Task description:
Among the lines below, a stretch begins at the one with "The width and height of the screenshot is (728, 1420)." and ends at the one with "Image resolution: width=482". Repeat that stretch exactly, ends included.

Data extract:
[Start of Attachment]

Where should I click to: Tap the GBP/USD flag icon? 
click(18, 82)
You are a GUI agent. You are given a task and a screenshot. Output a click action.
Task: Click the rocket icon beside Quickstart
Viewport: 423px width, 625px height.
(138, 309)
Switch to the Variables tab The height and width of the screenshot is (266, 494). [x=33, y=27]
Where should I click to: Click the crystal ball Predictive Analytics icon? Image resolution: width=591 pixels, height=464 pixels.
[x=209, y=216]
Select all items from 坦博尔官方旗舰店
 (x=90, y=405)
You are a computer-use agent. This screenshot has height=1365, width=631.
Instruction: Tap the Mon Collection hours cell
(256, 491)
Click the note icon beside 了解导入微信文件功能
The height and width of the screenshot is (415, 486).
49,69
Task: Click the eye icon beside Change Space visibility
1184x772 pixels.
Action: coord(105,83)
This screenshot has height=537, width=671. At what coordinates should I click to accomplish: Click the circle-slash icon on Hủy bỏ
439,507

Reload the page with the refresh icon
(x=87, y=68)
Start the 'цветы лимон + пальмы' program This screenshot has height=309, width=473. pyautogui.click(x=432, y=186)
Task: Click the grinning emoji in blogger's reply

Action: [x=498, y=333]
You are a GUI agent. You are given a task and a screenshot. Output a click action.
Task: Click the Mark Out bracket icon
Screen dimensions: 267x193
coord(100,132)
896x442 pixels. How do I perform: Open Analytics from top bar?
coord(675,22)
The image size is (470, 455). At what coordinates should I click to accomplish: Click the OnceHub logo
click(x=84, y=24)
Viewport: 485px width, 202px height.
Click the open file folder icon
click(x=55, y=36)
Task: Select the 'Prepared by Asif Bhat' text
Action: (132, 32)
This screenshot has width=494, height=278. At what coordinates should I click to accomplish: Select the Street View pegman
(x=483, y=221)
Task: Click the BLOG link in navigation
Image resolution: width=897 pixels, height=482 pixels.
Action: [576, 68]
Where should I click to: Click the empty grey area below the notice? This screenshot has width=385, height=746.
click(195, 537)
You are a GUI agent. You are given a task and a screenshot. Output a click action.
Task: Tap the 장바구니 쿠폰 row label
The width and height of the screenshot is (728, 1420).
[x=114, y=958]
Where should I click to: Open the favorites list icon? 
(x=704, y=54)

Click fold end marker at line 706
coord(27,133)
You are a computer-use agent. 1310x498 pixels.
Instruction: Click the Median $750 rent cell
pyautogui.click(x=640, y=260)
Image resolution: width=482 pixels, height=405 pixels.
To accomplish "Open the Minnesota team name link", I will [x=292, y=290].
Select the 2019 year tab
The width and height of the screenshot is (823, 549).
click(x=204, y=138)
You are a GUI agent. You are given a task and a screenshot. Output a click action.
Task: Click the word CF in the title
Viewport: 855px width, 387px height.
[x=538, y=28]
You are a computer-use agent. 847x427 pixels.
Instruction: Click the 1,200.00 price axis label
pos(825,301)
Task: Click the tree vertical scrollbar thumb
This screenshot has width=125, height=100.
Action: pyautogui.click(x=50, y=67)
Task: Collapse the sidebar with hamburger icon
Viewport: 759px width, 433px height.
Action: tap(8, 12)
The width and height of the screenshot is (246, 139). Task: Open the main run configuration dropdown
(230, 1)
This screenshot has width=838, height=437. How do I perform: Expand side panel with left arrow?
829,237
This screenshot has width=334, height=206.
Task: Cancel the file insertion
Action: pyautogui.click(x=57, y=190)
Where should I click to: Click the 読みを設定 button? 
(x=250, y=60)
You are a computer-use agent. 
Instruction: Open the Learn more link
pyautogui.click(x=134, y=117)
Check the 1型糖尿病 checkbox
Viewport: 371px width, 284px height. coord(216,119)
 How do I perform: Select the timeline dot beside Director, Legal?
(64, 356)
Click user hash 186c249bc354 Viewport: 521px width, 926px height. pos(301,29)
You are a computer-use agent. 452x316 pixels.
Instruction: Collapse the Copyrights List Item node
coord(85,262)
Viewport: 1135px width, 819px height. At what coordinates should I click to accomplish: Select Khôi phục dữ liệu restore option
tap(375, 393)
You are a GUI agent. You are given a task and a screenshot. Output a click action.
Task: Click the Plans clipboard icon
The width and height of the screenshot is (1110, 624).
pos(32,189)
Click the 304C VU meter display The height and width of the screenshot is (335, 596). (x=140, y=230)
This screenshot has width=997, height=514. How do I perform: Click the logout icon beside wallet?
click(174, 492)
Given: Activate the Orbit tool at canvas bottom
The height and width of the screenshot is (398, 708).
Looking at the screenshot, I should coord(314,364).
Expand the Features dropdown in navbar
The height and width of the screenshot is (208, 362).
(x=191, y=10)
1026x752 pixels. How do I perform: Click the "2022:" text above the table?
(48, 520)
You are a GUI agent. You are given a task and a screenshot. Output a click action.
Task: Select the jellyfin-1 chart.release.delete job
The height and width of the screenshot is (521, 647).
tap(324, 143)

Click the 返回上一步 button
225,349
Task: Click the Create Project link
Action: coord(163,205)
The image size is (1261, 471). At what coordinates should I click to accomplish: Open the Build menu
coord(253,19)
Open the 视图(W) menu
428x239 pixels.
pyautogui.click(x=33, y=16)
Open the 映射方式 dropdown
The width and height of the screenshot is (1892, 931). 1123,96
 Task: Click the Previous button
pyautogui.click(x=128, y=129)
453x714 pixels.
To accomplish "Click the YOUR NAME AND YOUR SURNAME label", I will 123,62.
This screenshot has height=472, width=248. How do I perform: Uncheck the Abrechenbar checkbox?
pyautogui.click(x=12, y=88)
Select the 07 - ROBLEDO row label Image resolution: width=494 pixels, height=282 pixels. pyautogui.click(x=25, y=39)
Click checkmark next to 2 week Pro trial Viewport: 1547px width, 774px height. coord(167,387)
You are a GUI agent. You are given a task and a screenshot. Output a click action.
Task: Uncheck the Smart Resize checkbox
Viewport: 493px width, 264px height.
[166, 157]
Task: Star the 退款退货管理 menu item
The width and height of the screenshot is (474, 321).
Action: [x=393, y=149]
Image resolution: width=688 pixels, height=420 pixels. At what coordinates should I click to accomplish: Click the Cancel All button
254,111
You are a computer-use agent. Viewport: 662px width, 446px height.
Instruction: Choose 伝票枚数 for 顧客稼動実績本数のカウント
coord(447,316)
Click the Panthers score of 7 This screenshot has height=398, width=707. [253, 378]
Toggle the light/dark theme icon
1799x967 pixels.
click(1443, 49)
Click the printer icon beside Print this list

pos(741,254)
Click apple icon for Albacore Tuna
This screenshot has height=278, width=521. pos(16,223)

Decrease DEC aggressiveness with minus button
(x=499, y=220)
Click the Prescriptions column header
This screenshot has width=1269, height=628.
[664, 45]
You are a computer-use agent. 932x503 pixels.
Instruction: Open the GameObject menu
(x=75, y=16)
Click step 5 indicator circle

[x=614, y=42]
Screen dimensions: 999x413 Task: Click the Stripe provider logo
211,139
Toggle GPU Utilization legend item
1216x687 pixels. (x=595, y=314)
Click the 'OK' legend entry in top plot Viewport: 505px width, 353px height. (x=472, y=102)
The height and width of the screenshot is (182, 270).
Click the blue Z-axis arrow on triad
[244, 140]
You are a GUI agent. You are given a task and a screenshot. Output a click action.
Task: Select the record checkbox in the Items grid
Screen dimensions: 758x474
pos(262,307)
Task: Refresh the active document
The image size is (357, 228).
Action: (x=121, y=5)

[End of Attachment]

Output of the exercise:
The width and height of the screenshot is (728, 1420).
[x=114, y=958]
Where should I click to: Open the favorites list icon? 
(x=704, y=54)

Click fold end marker at line 706
coord(27,133)
You are a computer-use agent. 1310x498 pixels.
Instruction: Click the Median $750 rent cell
pyautogui.click(x=640, y=260)
Image resolution: width=482 pixels, height=405 pixels.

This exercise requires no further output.